═══ Document text

Financial Groups
Financial Groups
the principal form for the organization of finance capital; the highest stage of capitalistic monopolization. Financial groups come into being with the transition to imperialism through the concentration and centralization of capital and the development of monopolies and state-monopoly capitalism. Financial groups result from the mergers of financial monopolies (banks, insurance companies) with commercial, industrial, and transportation monopolies. These conglomerates have vast amounts of capital at their disposal. Thus, financial groups in the United States controlled more than 30 percent of all corporate shares in the early 1970’s. One or more extremely wealthy families are at the top of the pyramid of each financial group. Representatives of the financial oligarchy, these families exercise total control over their groups.
The character and structure of the financial groups underwent substantial modification in the postwar years. Groups with a clearly defined structure that were headed by a holding company (with each element seeking to maximize profits) were joined by financial groups that lacked a single coordinating center. In the latter groups, unity is achieved through mutual ownership of stocks and through amalgamation around large financial institutions (commercial banks, investment banks, insurance companies).
State-monopoly capitalism promotes the diversification of the major financial groups, thereby increasing the degree of monopolization of the economy in the hands of the plutocracy. Most groups no longer focus on a particular sector of the economy. Thus, the Rockefellers, whose dominance before World War II was felt mainly in the oil industry, diversified into machine building, weapons production, transportation, and finance. The Morgans, originally magnates in banking, extended their influence to oil, natural gas, and electronics. Similar changes have also occurred in Western Europe and Japan, where the financial groups have diversified and set up a network of enterprises and companies spanning several economic sectors. The majority of the financial groups control large companies in machine building, electronics, and finance. In addition to these groups, there are also financial groups that continue to focus on a particular sector of the economy. These groups grew out of the intensified exploitation of the natural and human resources of former colonies; a number of financial groups in Great Britain, Belgium, and the Netherlands were formed in this way. Thus, a considerable percentage of the revenue of such groups as the Rothschild branch in Great Britain, the Banque de l’Indochine (absorbed by the Suez financial group in the 1970’s) in France, and the Société Générale de Belgique for many years derived from the activity of these companies in former colonies. As a rule, these groups have concentrated on mining, commerce, and the service sector. As the economies of the developing countries take shape, these groups seek to extend their influence to the new branches of industry.

══════
═══ Recorded data

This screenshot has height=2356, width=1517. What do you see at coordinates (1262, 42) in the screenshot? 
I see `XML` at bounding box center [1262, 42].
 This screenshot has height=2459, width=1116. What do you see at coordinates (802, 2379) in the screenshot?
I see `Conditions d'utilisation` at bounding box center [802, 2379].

══════

To be done -> Can you transcribe the entry on financial groups above in full, word for word from its heading through its final sentence?

Exercise response ->
Financial Groups
Financial Groups
the principal form for the organization of finance capital; the highest stage of capitalistic monopolization. Financial groups come into being with the transition to imperialism through the concentration and centralization of capital and the development of monopolies and state-monopoly capitalism. Financial groups result from the mergers of financial monopolies (banks, insurance companies) with commercial, industrial, and transportation monopolies. These conglomerates have vast amounts of capital at their disposal. Thus, financial groups in the United States controlled more than 30 percent of all corporate shares in the early 1970’s. One or more extremely wealthy families are at the top of the pyramid of each financial group. Representatives of the financial oligarchy, these families exercise total control over their groups.
The character and structure of the financial groups underwent substantial modification in the postwar years. Groups with a clearly defined structure that were headed by a holding company (with each element seeking to maximize profits) were joined by financial groups that lacked a single coordinating center. In the latter groups, unity is achieved through mutual ownership of stocks and through amalgamation around large financial institutions (commercial banks, investment banks, insurance companies).
State-monopoly capitalism promotes the diversification of the major financial groups, thereby increasing the degree of monopolization of the economy in the hands of the plutocracy. Most groups no longer focus on a particular sector of the economy. Thus, the Rockefellers, whose dominance before World War II was felt mainly in the oil industry, diversified into machine building, weapons production, transportation, and finance. The Morgans, originally magnates in banking, extended their influence to oil, natural gas, and electronics. Similar changes have also occurred in Western Europe and Japan, where the financial groups have diversified and set up a network of enterprises and companies spanning several economic sectors. The majority of the financial groups control large companies in machine building, electronics, and finance. In addition to these groups, there are also financial groups that continue to focus on a particular sector of the economy. These groups grew out of the intensified exploitation of the natural and human resources of former colonies; a number of financial groups in Great Britain, Belgium, and the Netherlands were formed in this way. Thus, a considerable percentage of the revenue of such groups as the Rothschild branch in Great Britain, the Banque de l’Indochine (absorbed by the Suez financial group in the 1970’s) in France, and the Société Générale de Belgique for many years derived from the activity of these companies in former colonies. As a rule, these groups have concentrated on mining, commerce, and the service sector. As the economies of the developing countries take shape, these groups seek to extend their influence to the new branches of industry.